**DATA SECTION**
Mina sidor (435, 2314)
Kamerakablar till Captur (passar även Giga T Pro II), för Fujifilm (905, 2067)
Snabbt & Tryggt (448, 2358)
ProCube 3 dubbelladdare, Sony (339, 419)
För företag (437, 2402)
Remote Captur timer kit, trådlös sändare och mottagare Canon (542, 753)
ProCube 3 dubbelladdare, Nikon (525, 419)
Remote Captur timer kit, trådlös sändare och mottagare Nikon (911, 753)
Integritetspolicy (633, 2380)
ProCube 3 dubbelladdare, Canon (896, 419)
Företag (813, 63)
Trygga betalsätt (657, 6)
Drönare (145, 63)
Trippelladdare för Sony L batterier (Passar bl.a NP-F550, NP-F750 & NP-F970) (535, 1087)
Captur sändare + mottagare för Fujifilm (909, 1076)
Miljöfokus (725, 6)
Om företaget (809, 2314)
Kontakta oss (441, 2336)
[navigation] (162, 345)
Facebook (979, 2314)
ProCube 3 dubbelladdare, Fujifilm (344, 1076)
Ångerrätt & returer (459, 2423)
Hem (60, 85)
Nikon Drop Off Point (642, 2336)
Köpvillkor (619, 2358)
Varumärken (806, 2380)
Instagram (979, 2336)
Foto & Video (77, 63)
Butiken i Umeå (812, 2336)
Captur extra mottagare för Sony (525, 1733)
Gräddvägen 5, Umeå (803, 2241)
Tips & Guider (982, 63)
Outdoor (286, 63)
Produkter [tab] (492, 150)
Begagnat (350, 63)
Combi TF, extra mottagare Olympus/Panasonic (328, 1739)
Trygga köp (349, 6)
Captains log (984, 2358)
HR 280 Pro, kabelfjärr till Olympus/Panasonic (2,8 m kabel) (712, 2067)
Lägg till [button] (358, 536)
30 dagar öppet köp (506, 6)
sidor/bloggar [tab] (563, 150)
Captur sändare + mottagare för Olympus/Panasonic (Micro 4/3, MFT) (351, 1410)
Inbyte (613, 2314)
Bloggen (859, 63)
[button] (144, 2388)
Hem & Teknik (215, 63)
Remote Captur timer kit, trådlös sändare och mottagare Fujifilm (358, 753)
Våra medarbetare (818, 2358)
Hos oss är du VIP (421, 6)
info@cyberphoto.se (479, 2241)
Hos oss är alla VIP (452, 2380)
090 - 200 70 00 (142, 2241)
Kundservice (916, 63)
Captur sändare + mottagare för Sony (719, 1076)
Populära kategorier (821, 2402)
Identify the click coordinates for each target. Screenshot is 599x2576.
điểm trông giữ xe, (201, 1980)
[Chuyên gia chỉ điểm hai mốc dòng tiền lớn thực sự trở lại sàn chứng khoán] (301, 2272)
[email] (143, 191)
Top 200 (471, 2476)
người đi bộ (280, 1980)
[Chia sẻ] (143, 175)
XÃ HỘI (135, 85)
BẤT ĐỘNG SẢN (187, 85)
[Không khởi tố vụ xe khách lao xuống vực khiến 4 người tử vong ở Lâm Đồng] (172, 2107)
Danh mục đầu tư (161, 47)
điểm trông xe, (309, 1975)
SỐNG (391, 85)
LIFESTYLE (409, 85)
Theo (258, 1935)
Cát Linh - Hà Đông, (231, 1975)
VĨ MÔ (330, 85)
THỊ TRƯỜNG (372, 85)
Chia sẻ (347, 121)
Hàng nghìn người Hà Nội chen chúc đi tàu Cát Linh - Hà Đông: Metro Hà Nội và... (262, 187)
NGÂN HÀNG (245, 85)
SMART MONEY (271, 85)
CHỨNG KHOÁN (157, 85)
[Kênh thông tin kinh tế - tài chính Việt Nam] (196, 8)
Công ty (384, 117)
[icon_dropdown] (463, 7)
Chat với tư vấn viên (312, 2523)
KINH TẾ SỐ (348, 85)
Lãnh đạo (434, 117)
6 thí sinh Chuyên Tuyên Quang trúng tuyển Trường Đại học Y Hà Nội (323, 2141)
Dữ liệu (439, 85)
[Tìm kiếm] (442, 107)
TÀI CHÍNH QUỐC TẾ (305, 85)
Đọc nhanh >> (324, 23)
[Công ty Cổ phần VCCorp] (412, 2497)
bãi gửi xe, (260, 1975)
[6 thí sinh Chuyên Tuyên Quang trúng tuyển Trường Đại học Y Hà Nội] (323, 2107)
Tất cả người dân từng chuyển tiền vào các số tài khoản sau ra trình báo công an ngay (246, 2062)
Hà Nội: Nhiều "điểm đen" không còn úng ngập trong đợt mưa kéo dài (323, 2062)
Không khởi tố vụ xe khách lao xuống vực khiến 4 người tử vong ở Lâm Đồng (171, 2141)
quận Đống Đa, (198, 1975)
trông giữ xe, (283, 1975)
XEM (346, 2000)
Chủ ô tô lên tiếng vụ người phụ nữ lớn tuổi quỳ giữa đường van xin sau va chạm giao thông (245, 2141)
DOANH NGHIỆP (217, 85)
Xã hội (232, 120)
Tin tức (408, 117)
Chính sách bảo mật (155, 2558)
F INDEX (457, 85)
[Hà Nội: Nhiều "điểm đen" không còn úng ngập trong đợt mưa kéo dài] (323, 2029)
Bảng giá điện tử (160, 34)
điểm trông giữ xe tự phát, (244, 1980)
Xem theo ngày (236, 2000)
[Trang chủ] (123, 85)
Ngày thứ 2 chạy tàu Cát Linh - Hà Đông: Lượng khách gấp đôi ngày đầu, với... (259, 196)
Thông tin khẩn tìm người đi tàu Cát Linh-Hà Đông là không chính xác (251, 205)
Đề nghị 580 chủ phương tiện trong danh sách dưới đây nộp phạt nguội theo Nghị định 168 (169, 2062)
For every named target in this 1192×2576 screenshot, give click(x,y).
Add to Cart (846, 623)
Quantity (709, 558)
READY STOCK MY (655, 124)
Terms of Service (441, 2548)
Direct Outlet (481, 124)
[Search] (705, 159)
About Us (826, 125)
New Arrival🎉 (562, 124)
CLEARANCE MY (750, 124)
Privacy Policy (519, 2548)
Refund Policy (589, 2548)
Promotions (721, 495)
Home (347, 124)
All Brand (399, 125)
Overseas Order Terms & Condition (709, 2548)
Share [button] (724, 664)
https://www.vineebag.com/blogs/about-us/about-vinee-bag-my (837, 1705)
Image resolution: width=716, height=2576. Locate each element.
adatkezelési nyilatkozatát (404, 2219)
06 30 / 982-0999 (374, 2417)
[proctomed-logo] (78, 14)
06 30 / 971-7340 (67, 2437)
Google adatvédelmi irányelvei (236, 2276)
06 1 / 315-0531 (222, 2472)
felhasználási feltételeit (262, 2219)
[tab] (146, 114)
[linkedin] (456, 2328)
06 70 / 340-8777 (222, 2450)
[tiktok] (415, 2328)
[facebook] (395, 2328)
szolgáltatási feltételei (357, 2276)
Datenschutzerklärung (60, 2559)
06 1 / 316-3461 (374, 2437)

**TASK DESCRIPTION**
Every line from the line containing "Bảng giá điện tử (160, 34)" through the line containing "Thông tin khẩn" in the records above must be retyped exactly. Leave out the rest.

**TASK ANSWER**
Bảng giá điện tử (160, 34)
điểm trông giữ xe tự phát, (244, 1980)
Xem theo ngày (236, 2000)
[Trang chủ] (123, 85)
Ngày thứ 2 chạy tàu Cát Linh - Hà Đông: Lượng khách gấp đôi ngày đầu, với... (259, 196)
Thông tin khẩn tìm người đi tàu Cát Linh-Hà Đông là không chính xác (251, 205)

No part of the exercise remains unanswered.